O holandês confirmou o favoritismo que tinha no esforço individual e nem um Nairo Quintana a fazer provavelmente dos melhores contra-relógios da carreira conseguiu garantir o triunfo. Era o dia de Dumoulin. É o Giro de Dumoulin! O único momento que pareceu que o líder da Sunweb podia perder a corrida foi quando o relógio deu três segundos de diferença, mas foi mais um dos vários erros de cronometragem deste final de Volta a Itália. Depois do susto, a correcção e no fim 1:24 minutos separaram os ciclistas. Estavam recuperados os 53 com que tinha começado a última etapa. Faltaram-lhe as palavras na hora de festejar. Mas palavras para quê? Foi o mais forte, o mais consistente e a vitória assenta-lhe bem.
Dumoulin passou o Giro a responder a questões. Se estava a subir melhor, se tinha perdido alguma força no contra-relógio ao perder peso, se era capaz de aguentar dias consecutivos de várias montanhas das mais difíceis, se era capaz de ganhar sem o apoio de uma equipa forte... As respostas foram claras: sobe muito melhor, continua um contra-relogista fortíssimo, aguenta mas ainda há algum trabalho a fazer e consegue ganhar sem grande ajuda dos companheiros. Contudo, este último ponto é uma situação a repensar pela Sunweb se quer fazer frente a Chris Froome e à super Sky da Volta a França. Não há dúvidas que Dumoulin irá ter num futuro próximo o objectivo de atacar o Tour. Uma das questões que agora se coloca é se este Dumoulin é mesmo mais um ciclista para lutar pelas grandes voltas, ou foi isto um daqueles momentos que alguns vivem uma vez na vida?
Pela forma como o holandês evoluiu no último ano e tendo em conta que aos 26 anos há ainda margem de progressão, será difícil de imaginar não ver Dumoulin juntar mais alguma grande volta ao Giro100. Está feito num ciclista completo, um pouco à imagem de Froome, mas ainda longe da categoria e supremacia do britânico, mais forte no contra-relógio, mais fraco na montanha (falta-lhe explosão, sendo um daqueles ciclistas que sobe a ritmo, enquanto Froome sabe bem atacar). Os próximos passos na carreira de Dumoulin têm de ser dados com calma e muito bem pensados. A pressão vai aumentar substancialmente sobre o holandês. Não se sabe se vai à Vuelta, corrida que faria mais sentido participar e tentar lutar pela vitória, deixando o Tour para o próximo o ano.
Dumoulin estará a partir de agora numa primeira linha de candidatos, sofrerá outra atenção. Mais do que saber ganhar, terá também de saber lidar com as dificuldades que lhe vão surgir.
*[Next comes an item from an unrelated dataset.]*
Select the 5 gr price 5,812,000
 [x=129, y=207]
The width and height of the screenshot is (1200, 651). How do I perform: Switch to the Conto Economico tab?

Dizem que é o novo Miguel Indurain, mas até o espanhol teve de sofrer muito antes de se tornar uma lenda do ciclismo. Dumoulin pode estar no início de ele próprio se transformar numa referência, mas agora terá de saber gerir esta nova fase da carreira. A primeira grande volta já tem, chegou o momento de confirmar que não foi uma vitória única e de saber lidar com desilusões sem desbaratar nas palavras no final das etapas.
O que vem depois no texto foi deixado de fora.